After that, when the output of the counter 17 falls, the differentiating circuit 3
The plus 1 circuit is reset via 9.

Therefore, the current time output is given to the comparator 24 by the counters 18 and 19.

Further, the OR circuit 37 is
The flip-flop 20 is set again via .

Therefore, from now on, the information in the memory 10 at the current time is checked.

Then, after a certain period of time, the same operation as described above is repeated, and at this point, the reference number of heat generating devices set by the setting device 30 are operated.

Therefore, with this configuration, if the operating information after a certain period of time from the current time exceeds the number of units regulated based on the power supply capacity, it is possible to start operation for the excess number of units in advance, that is, at the current time. Even if a large number of devices are powered on, it is possible to reliably eliminate the inconvenience of inoperability due to the power supply capacity, and stable automatic operation control can be obtained.

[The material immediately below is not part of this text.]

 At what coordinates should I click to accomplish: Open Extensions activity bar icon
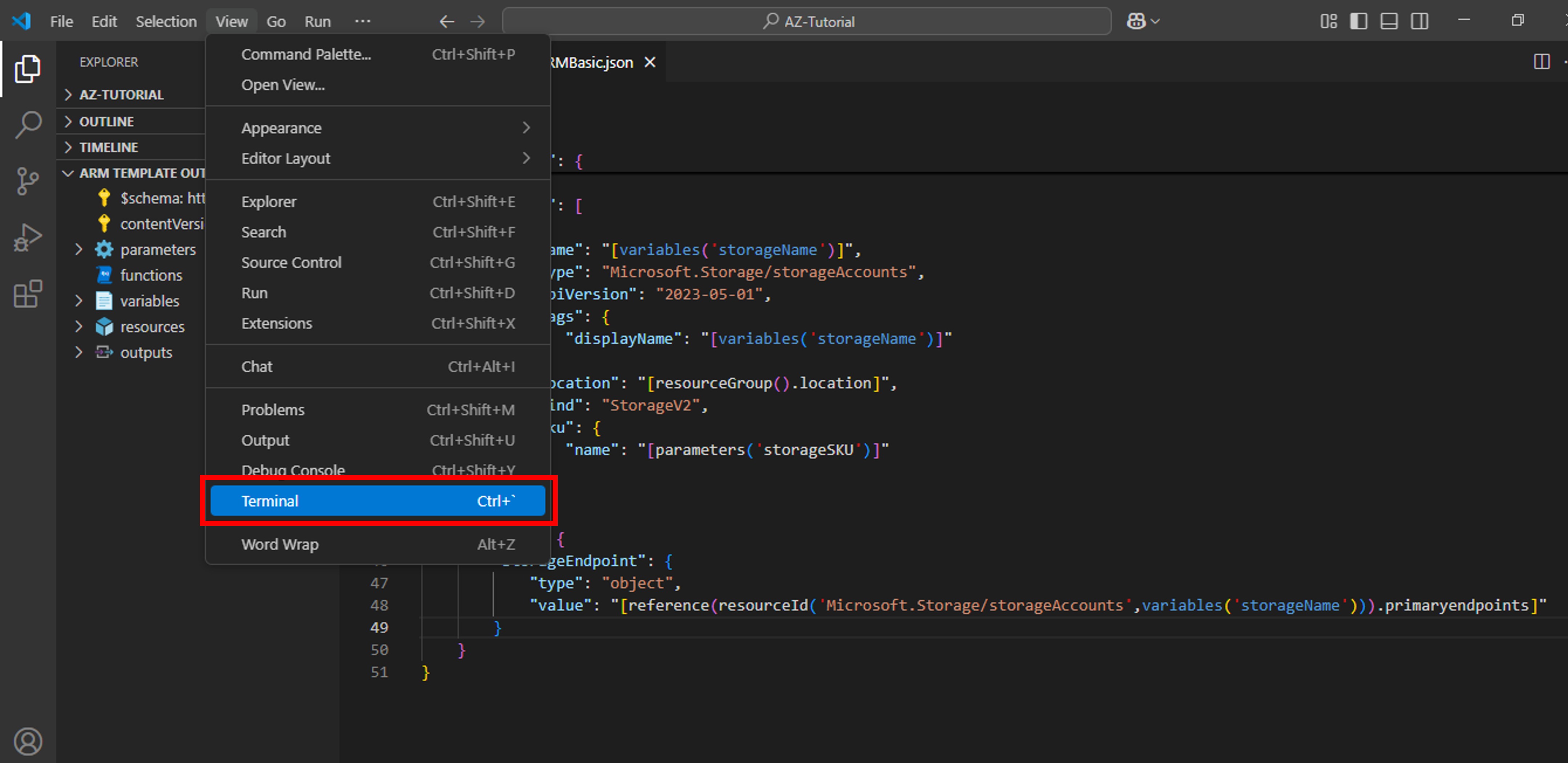pyautogui.click(x=28, y=294)
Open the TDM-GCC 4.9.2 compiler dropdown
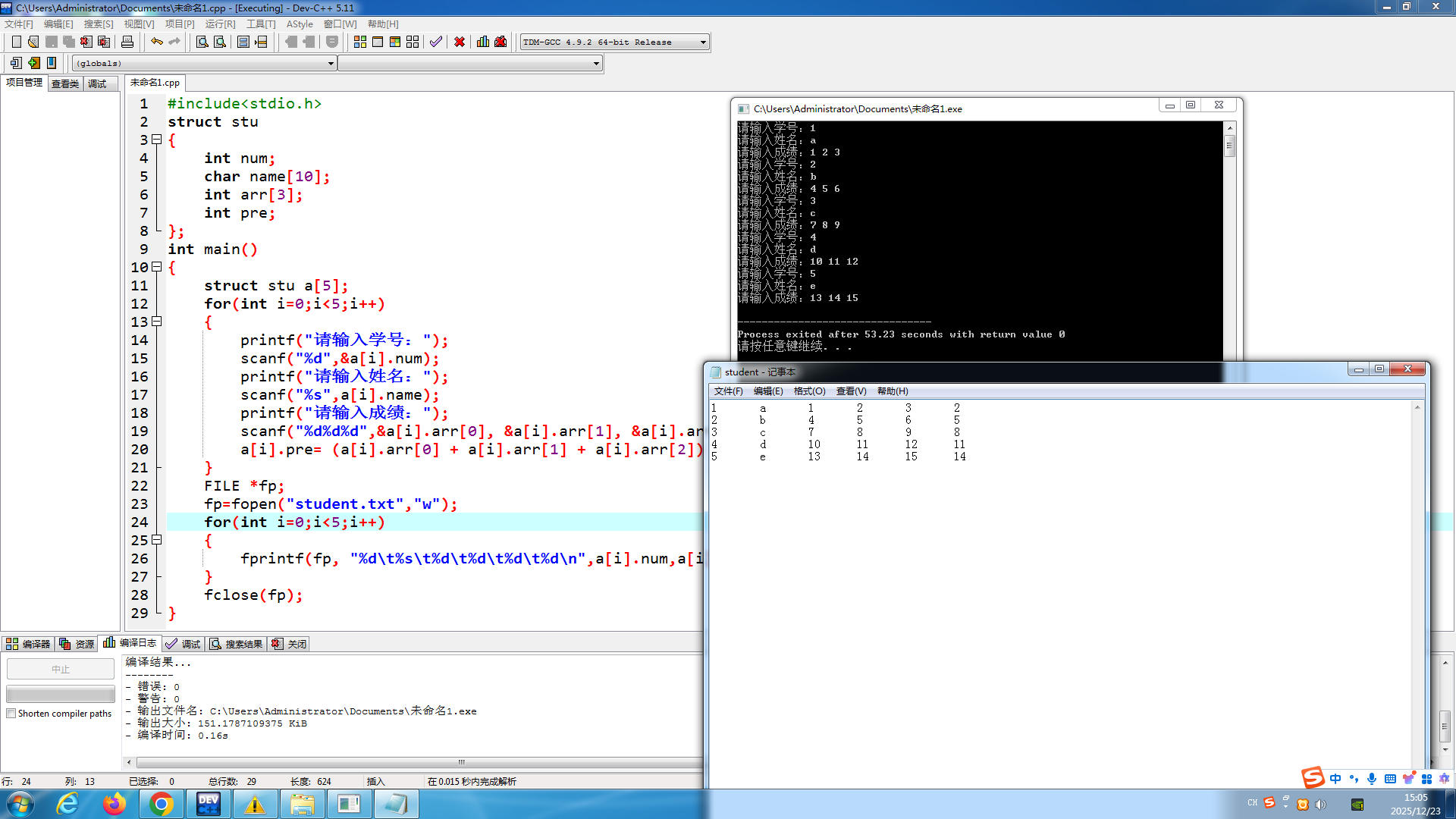1456x819 pixels. [703, 42]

As described above, according to this invention, when the operating information after a certain time from the current time is read out and this exceeds the power supply equipment capacity and the regulated number of units, the excess number of units is operated from the current time, thereby increasing the power supply equipment capacity. It is possible to provide an electric heating device that can reliably eliminate inconveniences such as inoperability.

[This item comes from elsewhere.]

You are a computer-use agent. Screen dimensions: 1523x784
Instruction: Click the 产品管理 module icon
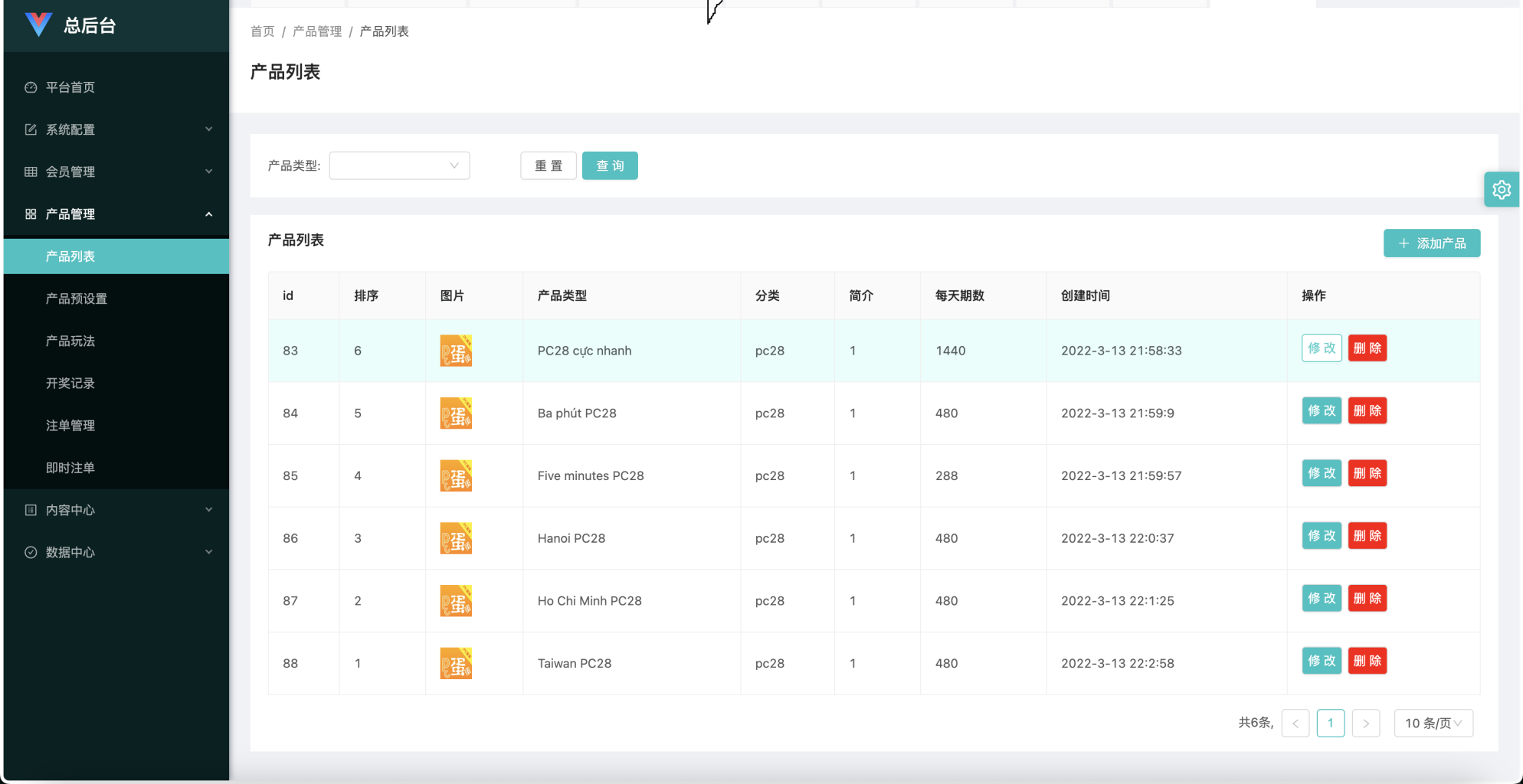(x=31, y=214)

[Brief explanation of the drawing]

Fig. 1 is a block diagram showing the heat generating unit of the electric heating device;
Figure 2 is a block diagram showing an example of a conventional electric heating device.
FIG. 3 is a block diagram showing an embodiment of this invention. 1... Heated room, 2... Heater, 3
...Power controller, 4... Switch, 5.
...Power supply, 6...Temperature detector, 7...
...Timer, 9...Command switch, 10.
...Timer, 11...Channel specification circuit, 12...Counter and register circuit, 13
... Information designation circuit, 14 ... Register, 15 ... Timer circuit, 16 ... Minute pulse oscillator, 17.18.19 ...・Counter, 20...Flip-flop, 21...
・Gate, 22...Clock pulse generator, 2
3...Data register, 24...Comparator, 241...Distributor, 25...
・Decoder, 26...Output register, 27...
...Amplifier, 28...Counter, 29...
...Comparator, 30...Channel setter, 31...Flip-flop, 34.39
... Differential circuit, 35 ... Plus 1 circuit, 36 ... Adder, 37.40 ... OR circuit, 38 ... Gate .

Claims (1)

[Scope of utility model registration request] The operation of a plurality of heating devices with automatic temperature control devices is program-controlled according to the passage of time by a program control device, wherein the storage means stores operating information of the heating devices at each time, and a time-lapse device. and reading means for reading from the storage means the number of heat generating devices that will be operated after a certain time from the current time by the time elapse means, and the number of heat generating devices to be operated after a certain time from the current time is read out from the storage means, An electric heating device characterized in that when compared with a set reference number, if the number of operating units exceeds the reference number, heat generating devices exceeding the reference number are operated from the current time.